The massive discount on the most junior PIK (payment in kind) bonds reflects the view in the bond market that some Eircom debt will never be fully repaid.
Even relatively senior Eircom bonds are trading at a discount of more than 40pc of face value. It's the latest sign that investors reckon the heavily indebted telecom will have to find a way to cancel some of its massive debt mountain.
PIK notes are bonds that pay interest in the form of new debt rather than cash. Some money managers prefer PIK paper because it allows them to have more money invested for longer, but if things go wrong investors can be left with nothing.
Companies on the other hand love not having to make regular cash payments, even though their total liabilities end up continually rising.
While trading in the Eircom PIK paper has priced in some kind of default, the price was actually up from around 12 to 15 cents in the euro last week, before the company announced results to the end of June.
Despite being low, the prices suggest bondholders don't anticipate a complete write-off of the paper -- which more senior lenders would love to see.
Sources in the bond market say the bonds were up on positive noises from Eircom rather than hard news.
The likelihood of a debt restructuring as early as this December has long been priced into the debt, so last week's announcement that Eircom was unlikely to breach covenants on the most senior part of its debt in the next 12 to 18 months was seen as positive news.
Companies typically breach covenants, the conditions attached to bank debt, when the ratio of turnover to debt rises above an agreed maximum. Though strictly speaking a technicality, breaching loan covenants does put companies into default and at risk of being taken over by creditors.
The latest bond price rise comes because the company said its preferred restructuring options included renegotiating the debt covenants to pre-emptively avoid a technical default or raising new cash from its shareholders.
PIK holders hope some of that new cash might be used to pay junior debt to walk away under a negotiated settlement.
The likely alternative would be for the company to renege on its junior debt and try to squeeze it out through a court- approved scheme of arrangement.

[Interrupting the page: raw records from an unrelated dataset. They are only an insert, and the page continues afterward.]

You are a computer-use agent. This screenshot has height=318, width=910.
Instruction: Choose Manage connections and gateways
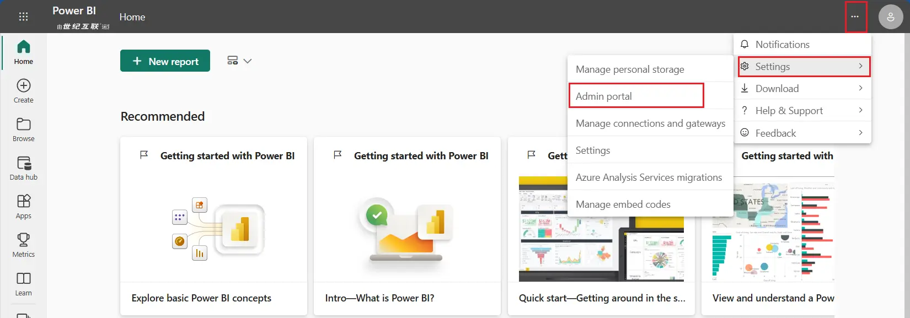pos(650,123)
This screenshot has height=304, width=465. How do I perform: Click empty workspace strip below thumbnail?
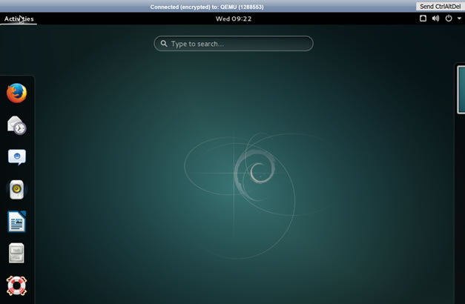pos(461,208)
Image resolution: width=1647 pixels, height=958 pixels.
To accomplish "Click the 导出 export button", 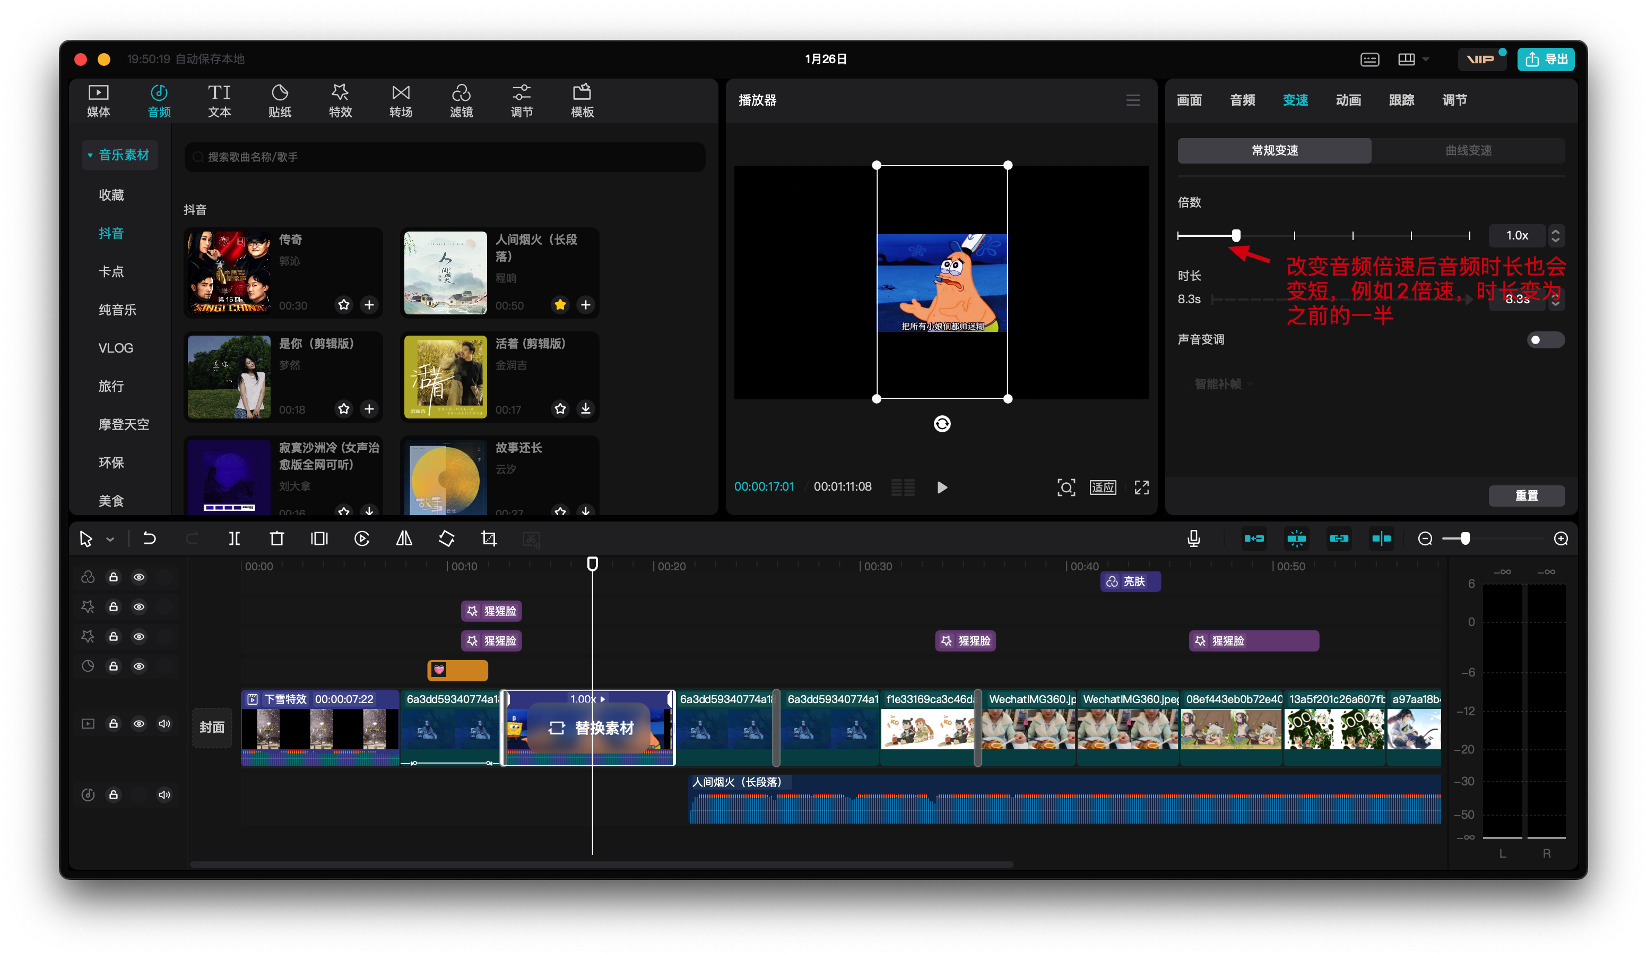I will [x=1545, y=59].
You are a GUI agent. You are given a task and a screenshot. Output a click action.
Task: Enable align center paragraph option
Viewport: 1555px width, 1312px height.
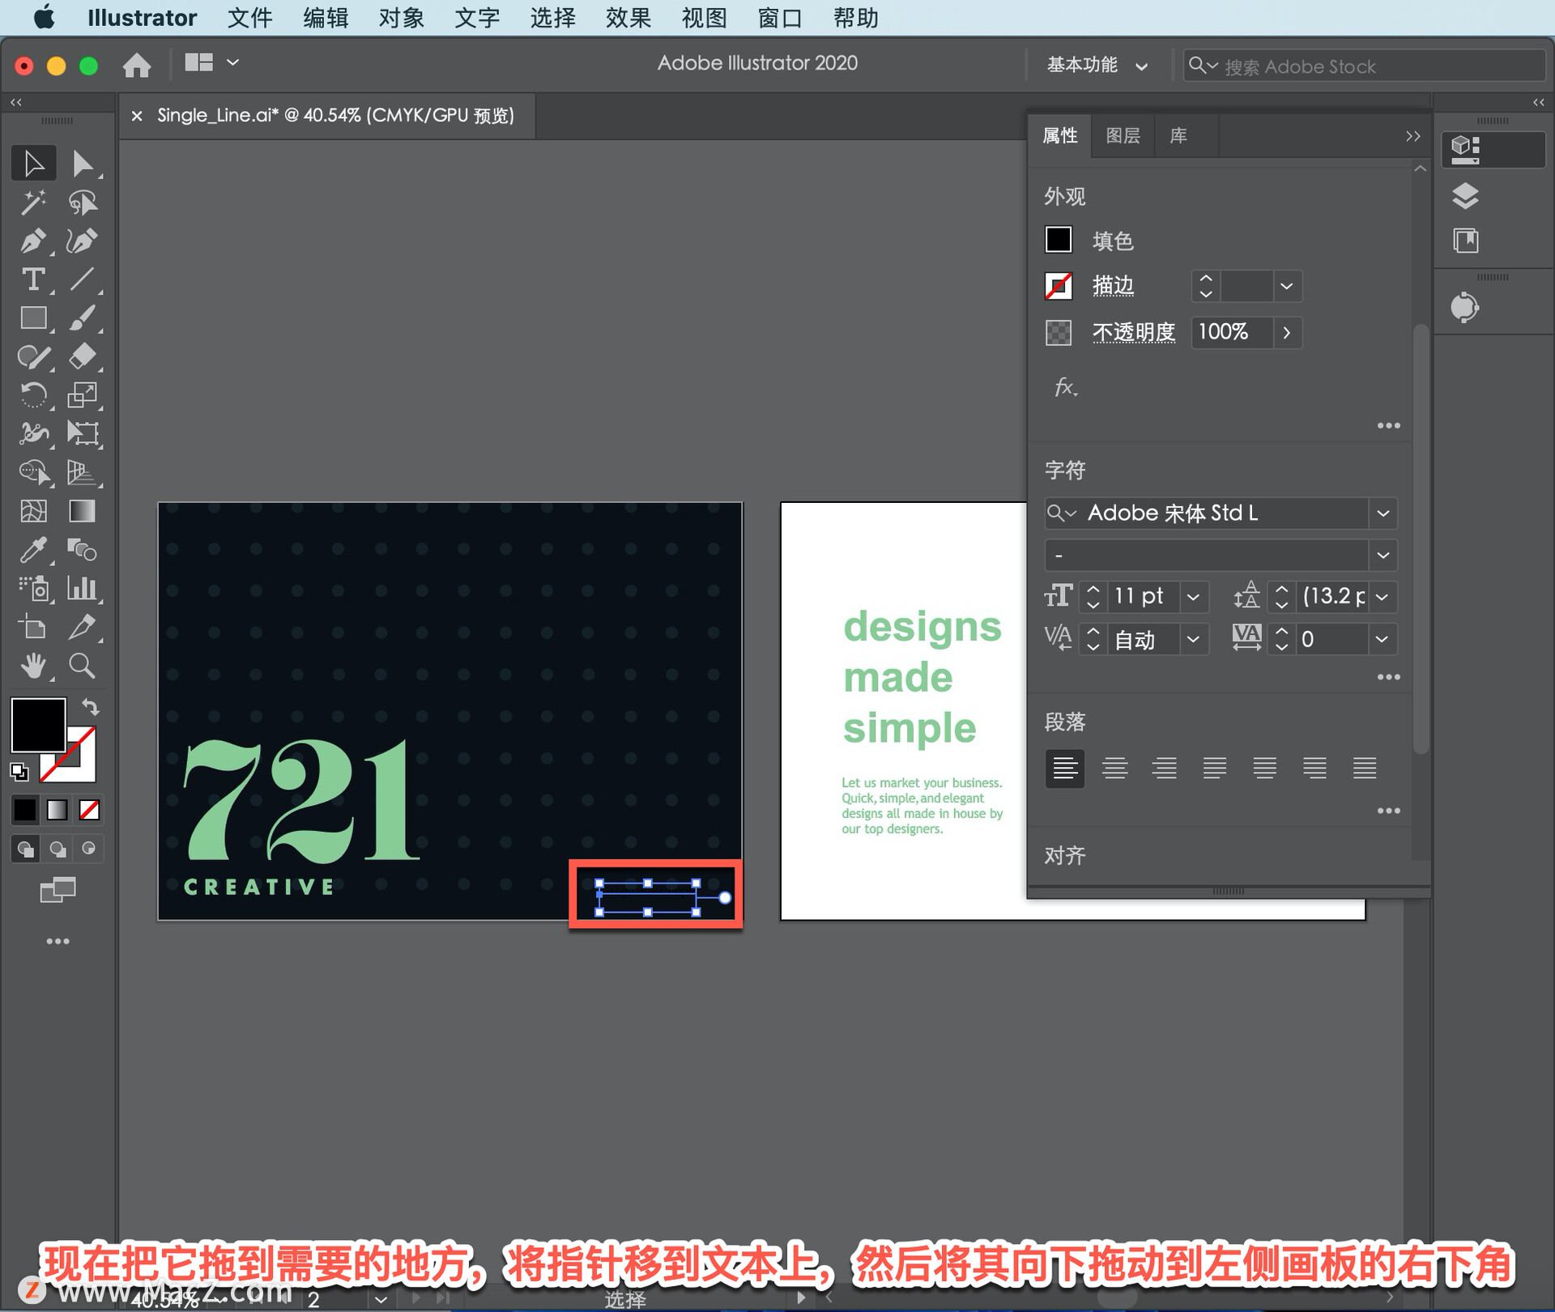[x=1114, y=768]
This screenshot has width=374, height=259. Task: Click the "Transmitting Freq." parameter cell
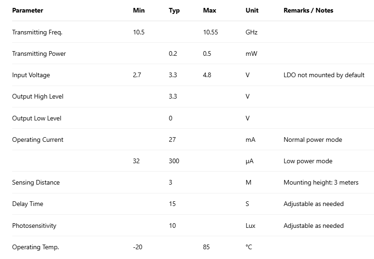pyautogui.click(x=37, y=32)
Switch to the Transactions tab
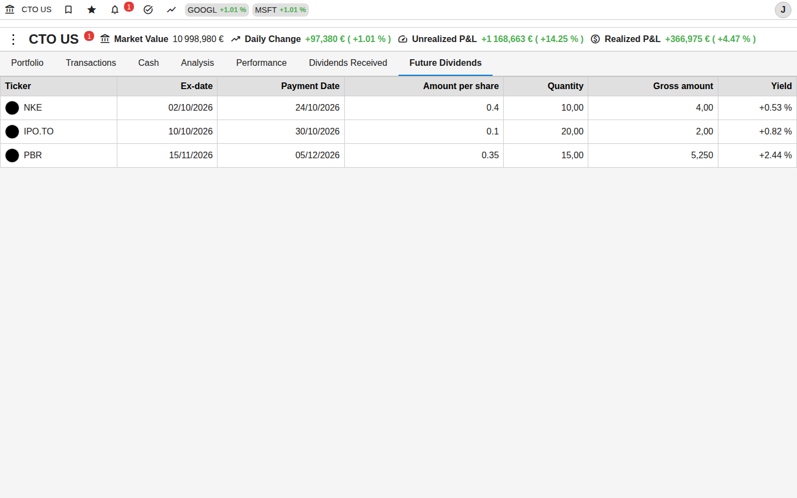Viewport: 797px width, 498px height. pos(91,63)
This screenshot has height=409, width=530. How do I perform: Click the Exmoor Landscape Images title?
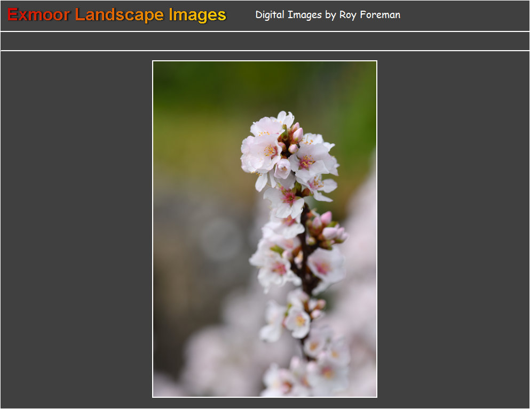[117, 15]
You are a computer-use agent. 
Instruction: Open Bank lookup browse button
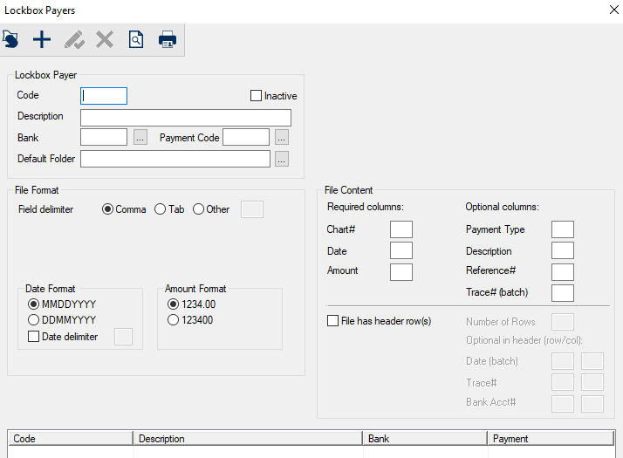pos(140,138)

Any legal fix will have to take into account the fact that Eircom's debt is issued by a holding company in the Cayman Islands, and subject to Cayman law. Majority shareholder STT paid just €30m in real terms last January to buy Eircom and has the cash to reinvest in the business.
despite everything, it already looks like a good deal for the Singapore state-owned company. By the end of this year, STT will have recouped a good chunk of its investment by collecting its share of a €9.7m per year "management fee" for running the business.
Now creditors are hoping that having bought in cheap, STT is incentivised to stay the course.
Meanwhile, at the operational level, Eircom's restructuring is already under way, and the company has appointed Marie Lee as group HR director, reporting to CEO Paul Donovan. She has been with the group since 2003, most recently as interim director of group HR.